The Russian regulatory epic has placed Peter Hambro Mining, the gold miner, somewhat uncomfortably alongside Royal Dutch Shell, still wrangling with Moscow over its Sakhalin-2 project. Rosprirodnadzor, the natural resources ministry’s environmental watchdog, has been casting an eye over both companies’ Russian operations. But, in spite of its British blue-blood name, Aim-listed PHM arguably has more similarities with Polyus, the much larger Russian gold miner whose American Depositary Receipts were admitted to a listing on London’s main market yesterday, than with Shell.

The Polyus listing did not involve new fund-raising. The company, spun off from Russia’s Norilsk Nickel only in March and controlled indirectly by two oligarchs, aims to open itself to new investors, perhaps in the hope that it will eventually merge with one of the west’s big gold-miners.
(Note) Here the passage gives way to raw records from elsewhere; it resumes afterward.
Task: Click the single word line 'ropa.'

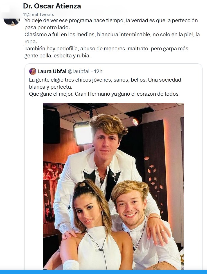Action: [31, 42]
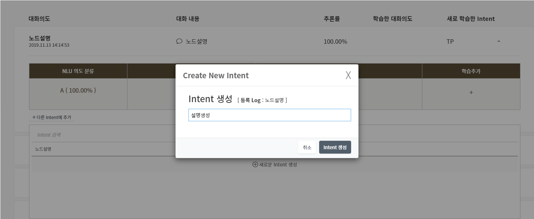Screen dimensions: 534x219
Task: Focus the intent name input field
Action: tap(270, 115)
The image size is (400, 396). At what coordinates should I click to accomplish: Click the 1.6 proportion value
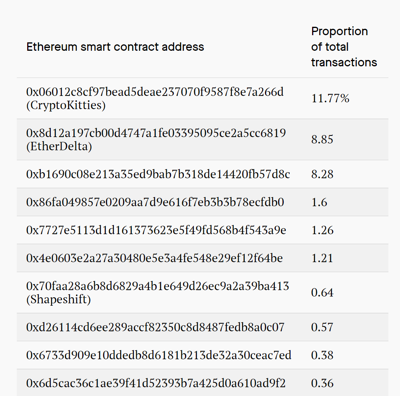coord(319,202)
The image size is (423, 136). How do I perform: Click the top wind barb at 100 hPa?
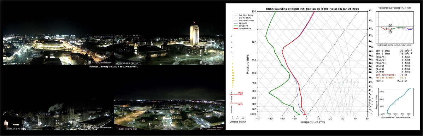point(371,11)
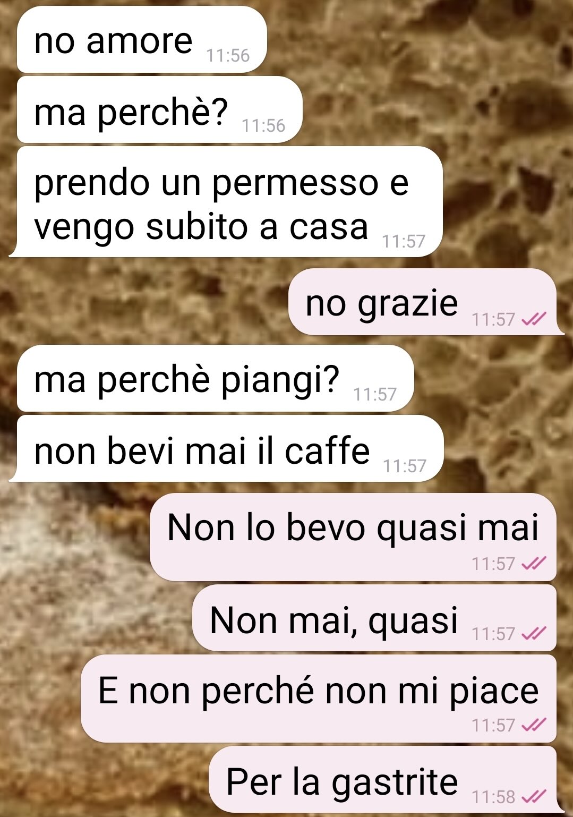
Task: Tap the read ticks beside "Non mai, quasi"
Action: (x=534, y=633)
But this is not a simple case of a Russian company exploiting UK openness to foreign listings at a time when plucky British counterparts such as PHM are under fire from capricious Russian regulators.

Peter Hambro, executive chairman and scion of a British banking family, fronts the eponymous company, but it was deliberately conceived in 1994 as a Russo-British partnership with Pavel Maslovsky, deputy chairman, who still owns more shares than Mr Hambro. All but a fraction of its employees are Russian. Polyus, with its UK listing, is converging with PHM from the other direction. To satisfy the London Stock Exchange, it has had to demonstrate transparency and add independent British directors to its board.
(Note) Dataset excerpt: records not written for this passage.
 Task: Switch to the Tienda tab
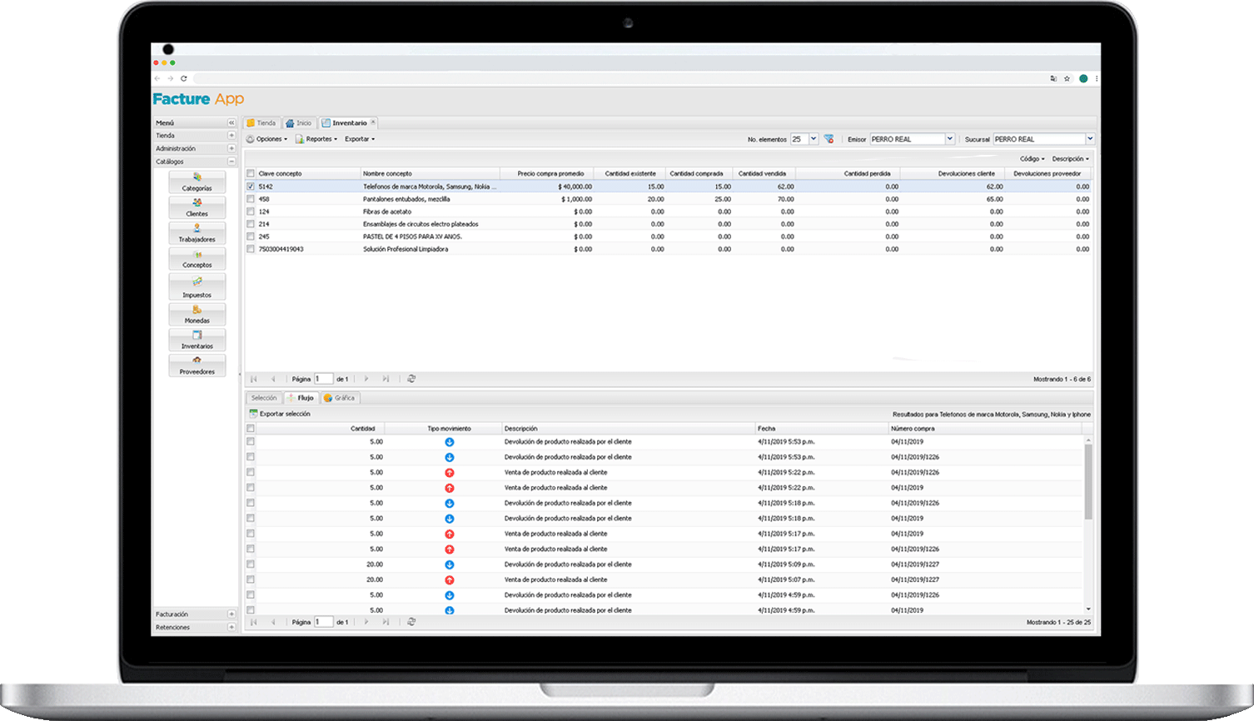[x=261, y=123]
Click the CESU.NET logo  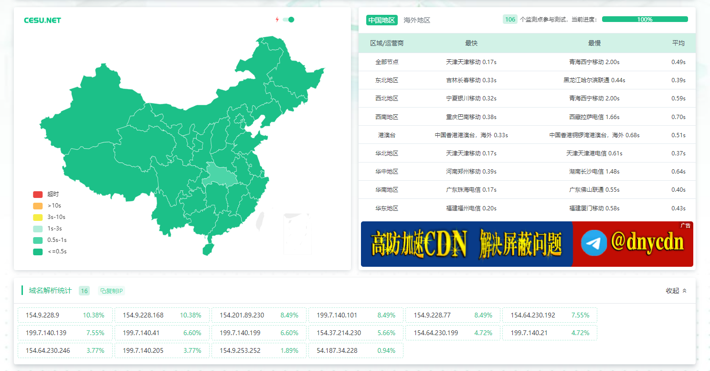pyautogui.click(x=42, y=20)
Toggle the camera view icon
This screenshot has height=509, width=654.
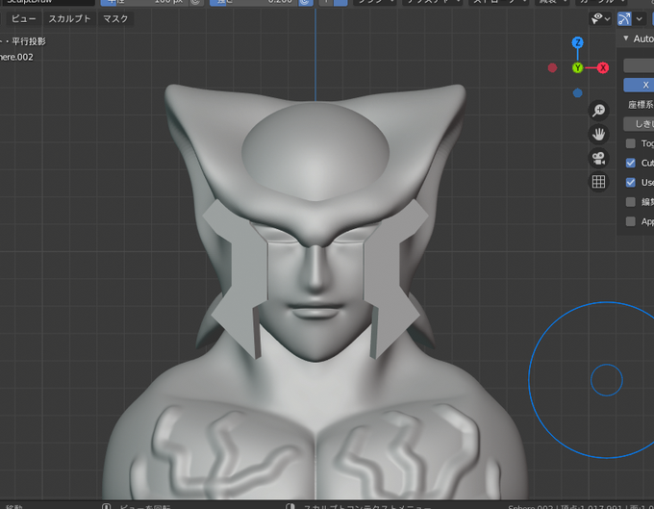coord(598,158)

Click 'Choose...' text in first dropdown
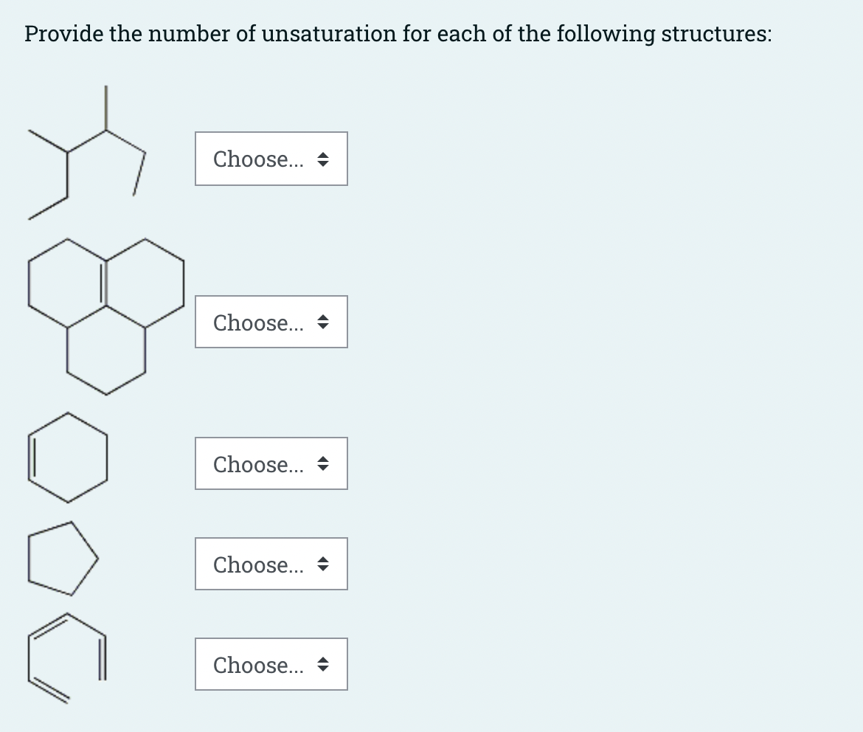(x=258, y=159)
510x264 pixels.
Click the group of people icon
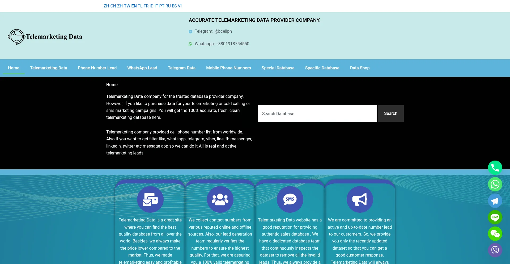(x=220, y=199)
PHM’s Russian connections last week helped lift the regulatory threat hanging over the group’s main mining licences. It would be overdoing it to say that the Russian eco-regulator is blind to nationality, but the agency’s scouring of natural resources licences is comprehensive. According to Polyus’s chief executive, oligarchs or no oligarchs, an official inspection of the Russian group’s mines is due to take place in 2007.